Inhalt des Dokuments
Adaptive Resource Management (ARM)
[1]
- © ARM / DOS / TUB
The ARM subgroup, lead by Dr. Lauritz Thamsen [2], works at the intersection of distributed systems, operating systems, and software engineering, focusing on adaptive resource management in critical and data-intensive distributed systems.
News
- December 2020: We are going to present a couple of recent works at IEEE Big Data 2020 in December! The pre-print PDFs are online already here: [1] [3], [2] [4], and [3] [5].
- November 2020: We are on twitter now: @ARM_TUBerlin [6]. Follow us for the latest news and research results!
Full-Time Researchers
[7]
- © ARM / DOS / TUB
Lauritz [8], Morgan [9], Felix [10], Ilja [11], Kordian [12], Dominik [13], Philipp [14], Jonathan B. [15], and Jonathan W. [16]
Student Assistants
Martin Haug [17], Benjamin Pfister [18], Alexander Scharmann [19], and Houkun Zhu [20]
Research Theme
More and more important applications are relying increasingly on the processing of large volumes of data. These include, for instance, IoT applications for monitoring of traffic, transport systems, water networks, and other critical infrastructures within cities. Other applications monitor the vital parameters of remote patients in distributed telemedicine setups and current environment conditions such as seismic activities using large-scale distributed sensor networks. Moreover, businesses and the sciences have to deal with increasingly large amounts of real-time and historic data, be it to quickly detect fraudulent behavior in millions of payment transactions or comparing terabytes of human genomic data to accurately identify genetic disorders.

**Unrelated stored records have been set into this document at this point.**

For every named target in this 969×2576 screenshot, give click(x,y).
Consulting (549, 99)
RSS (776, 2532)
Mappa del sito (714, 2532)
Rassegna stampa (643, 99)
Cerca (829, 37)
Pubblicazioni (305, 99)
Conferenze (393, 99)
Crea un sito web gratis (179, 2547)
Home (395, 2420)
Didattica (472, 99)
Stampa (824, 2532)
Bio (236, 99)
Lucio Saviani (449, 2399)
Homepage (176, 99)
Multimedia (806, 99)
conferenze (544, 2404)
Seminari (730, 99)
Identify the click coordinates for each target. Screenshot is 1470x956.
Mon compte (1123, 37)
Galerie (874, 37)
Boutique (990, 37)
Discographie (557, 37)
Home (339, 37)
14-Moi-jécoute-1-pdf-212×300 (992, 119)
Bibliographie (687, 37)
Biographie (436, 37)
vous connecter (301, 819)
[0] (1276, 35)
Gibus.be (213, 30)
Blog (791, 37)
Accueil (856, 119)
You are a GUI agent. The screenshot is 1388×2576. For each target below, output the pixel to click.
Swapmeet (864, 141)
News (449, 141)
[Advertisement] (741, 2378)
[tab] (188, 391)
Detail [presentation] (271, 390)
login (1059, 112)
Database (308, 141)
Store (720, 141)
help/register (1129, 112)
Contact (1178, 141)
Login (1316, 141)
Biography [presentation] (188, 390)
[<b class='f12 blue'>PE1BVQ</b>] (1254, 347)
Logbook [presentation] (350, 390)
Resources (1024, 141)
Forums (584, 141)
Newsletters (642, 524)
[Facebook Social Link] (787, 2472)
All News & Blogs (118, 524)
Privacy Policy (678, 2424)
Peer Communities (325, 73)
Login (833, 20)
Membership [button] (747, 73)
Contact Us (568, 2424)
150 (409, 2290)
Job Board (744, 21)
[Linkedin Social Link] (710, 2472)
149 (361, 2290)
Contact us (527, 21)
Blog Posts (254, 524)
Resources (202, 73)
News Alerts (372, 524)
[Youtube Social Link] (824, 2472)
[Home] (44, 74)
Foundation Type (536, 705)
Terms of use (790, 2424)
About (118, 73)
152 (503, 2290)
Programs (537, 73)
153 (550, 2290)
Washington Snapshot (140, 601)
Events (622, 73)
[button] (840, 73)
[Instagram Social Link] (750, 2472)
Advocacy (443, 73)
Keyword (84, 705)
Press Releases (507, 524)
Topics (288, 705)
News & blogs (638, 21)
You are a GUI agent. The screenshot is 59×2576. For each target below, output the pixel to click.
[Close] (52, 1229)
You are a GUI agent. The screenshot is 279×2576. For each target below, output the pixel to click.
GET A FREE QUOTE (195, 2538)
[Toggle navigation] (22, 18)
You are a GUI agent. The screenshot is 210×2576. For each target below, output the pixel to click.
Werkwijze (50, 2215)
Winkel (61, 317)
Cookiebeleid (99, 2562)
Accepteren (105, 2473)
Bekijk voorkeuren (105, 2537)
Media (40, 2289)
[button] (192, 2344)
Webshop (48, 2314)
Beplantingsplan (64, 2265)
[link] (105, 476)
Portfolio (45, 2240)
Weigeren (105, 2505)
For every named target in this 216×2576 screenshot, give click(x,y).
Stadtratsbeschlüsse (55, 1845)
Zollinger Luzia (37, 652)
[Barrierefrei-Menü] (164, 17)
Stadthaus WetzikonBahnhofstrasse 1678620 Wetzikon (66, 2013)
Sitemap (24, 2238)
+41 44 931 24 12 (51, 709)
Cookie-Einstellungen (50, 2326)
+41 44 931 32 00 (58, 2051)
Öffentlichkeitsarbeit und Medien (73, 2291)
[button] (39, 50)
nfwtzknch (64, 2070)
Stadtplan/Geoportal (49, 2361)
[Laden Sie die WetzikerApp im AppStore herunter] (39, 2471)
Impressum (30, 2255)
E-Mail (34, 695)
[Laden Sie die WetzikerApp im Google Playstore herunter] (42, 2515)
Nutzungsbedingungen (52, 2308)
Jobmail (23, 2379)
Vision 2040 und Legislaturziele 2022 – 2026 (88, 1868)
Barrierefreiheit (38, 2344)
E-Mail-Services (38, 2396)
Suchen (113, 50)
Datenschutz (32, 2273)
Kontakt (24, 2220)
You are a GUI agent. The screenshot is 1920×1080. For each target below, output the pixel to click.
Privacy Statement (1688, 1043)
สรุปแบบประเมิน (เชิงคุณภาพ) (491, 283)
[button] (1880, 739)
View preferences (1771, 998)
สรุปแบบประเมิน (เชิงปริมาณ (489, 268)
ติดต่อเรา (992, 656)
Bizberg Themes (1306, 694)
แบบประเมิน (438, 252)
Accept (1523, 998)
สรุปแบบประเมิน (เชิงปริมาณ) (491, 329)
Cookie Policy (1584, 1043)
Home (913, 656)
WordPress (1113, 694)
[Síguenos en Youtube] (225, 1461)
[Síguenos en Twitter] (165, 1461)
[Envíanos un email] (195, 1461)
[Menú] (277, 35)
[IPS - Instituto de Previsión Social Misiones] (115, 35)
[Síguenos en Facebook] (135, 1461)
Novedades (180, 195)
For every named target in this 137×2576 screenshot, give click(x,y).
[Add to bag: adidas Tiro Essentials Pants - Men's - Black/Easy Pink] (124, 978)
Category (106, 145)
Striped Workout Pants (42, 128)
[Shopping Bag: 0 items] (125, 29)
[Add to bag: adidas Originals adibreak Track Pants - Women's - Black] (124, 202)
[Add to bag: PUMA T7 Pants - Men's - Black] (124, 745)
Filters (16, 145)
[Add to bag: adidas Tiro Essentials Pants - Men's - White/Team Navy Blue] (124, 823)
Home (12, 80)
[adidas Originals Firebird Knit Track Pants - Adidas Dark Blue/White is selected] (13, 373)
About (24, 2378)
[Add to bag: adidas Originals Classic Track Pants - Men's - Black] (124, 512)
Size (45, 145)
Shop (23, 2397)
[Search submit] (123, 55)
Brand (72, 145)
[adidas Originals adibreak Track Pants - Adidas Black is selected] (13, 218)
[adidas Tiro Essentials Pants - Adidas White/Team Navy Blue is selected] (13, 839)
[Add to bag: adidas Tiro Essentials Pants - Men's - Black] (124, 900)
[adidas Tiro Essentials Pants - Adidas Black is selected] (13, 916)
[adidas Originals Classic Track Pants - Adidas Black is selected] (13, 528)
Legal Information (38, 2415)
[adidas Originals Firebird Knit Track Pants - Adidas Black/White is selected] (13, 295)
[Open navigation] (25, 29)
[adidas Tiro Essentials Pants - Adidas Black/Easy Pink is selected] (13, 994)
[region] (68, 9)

For many of these applications, there are clearly defined expectations for the required quality of service in terms of end-to-end latencies, throughput, scalability, availability, as well as the reliability of ingested and produced data. Another major concern is efficiency and especially so, when it comes to the consumption of energy generated from fossil fuels. At the same time, distributed data processing applications are being deployed to more heterogeneous and dynamic environments.
As a result, running large-scale distributed applications is often a very difficult task, especially when given critical targets for performance and dependability. In fact, we argue that – while high-level programming abstractions and comprehensive processing frameworks have made it easier to develop data-intensive applications – efficiently operating critical data-intensive systems and applications has become more difficult over the last decade. And there is abundant evidence of low resource utilization, limited energy-efficiency, and severe failures with infrastructures, systems, and applications deployed in practice that back up this claim.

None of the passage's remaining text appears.